ENTRIES SUPPLIED below:

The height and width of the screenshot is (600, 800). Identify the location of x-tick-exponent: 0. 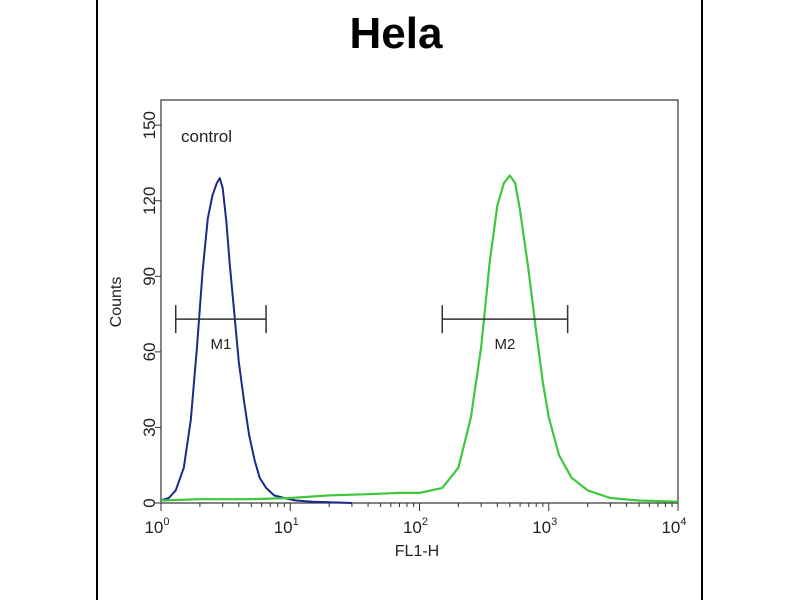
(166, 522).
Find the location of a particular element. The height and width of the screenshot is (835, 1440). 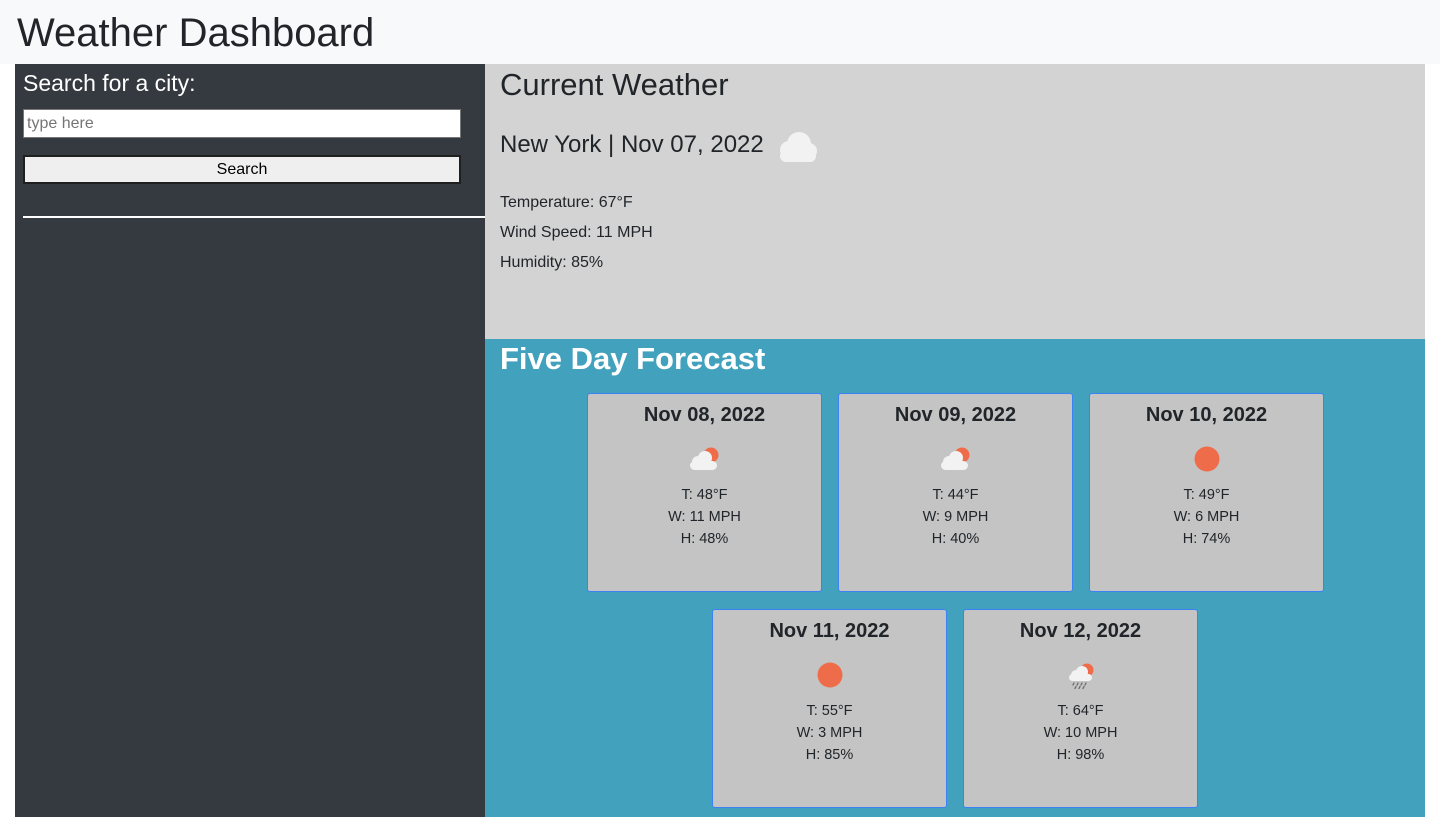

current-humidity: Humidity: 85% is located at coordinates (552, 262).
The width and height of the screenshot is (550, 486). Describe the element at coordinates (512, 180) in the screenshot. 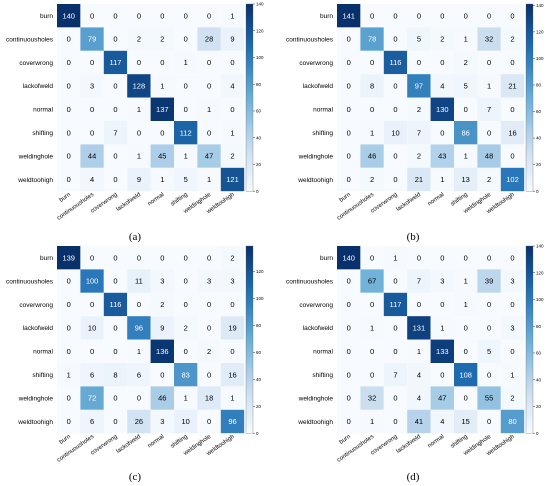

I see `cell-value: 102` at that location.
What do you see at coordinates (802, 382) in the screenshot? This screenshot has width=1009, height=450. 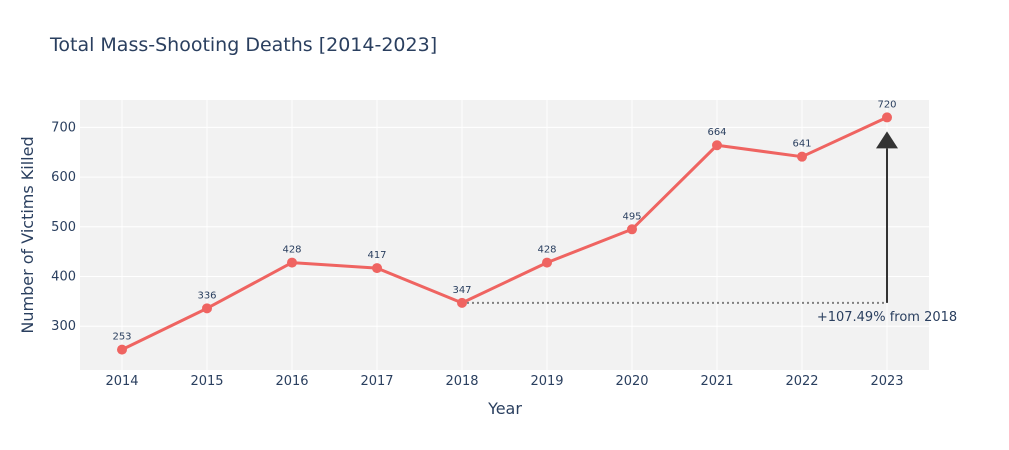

End of ENTRIES SUPPLIED.

* INSTRUCTIONS TO FOLLOW: Rewrite all of the records above with every instance of "screenshot" replaced by "screen capture", changing nothing else, and leave out the pictures.

* WRITTEN RESPONSE:
The height and width of the screen capture is (600, 800). Identify the location of x-tick-exponent: 0. 
(166, 522).
Find the location of a particular element. The height and width of the screen capture is (835, 1440). 

current-humidity: Humidity: 85% is located at coordinates (552, 262).
The width and height of the screen capture is (550, 486). Describe the element at coordinates (512, 180) in the screen capture. 

I see `cell-value: 102` at that location.
What do you see at coordinates (802, 382) in the screen capture? This screen capture has width=1009, height=450. 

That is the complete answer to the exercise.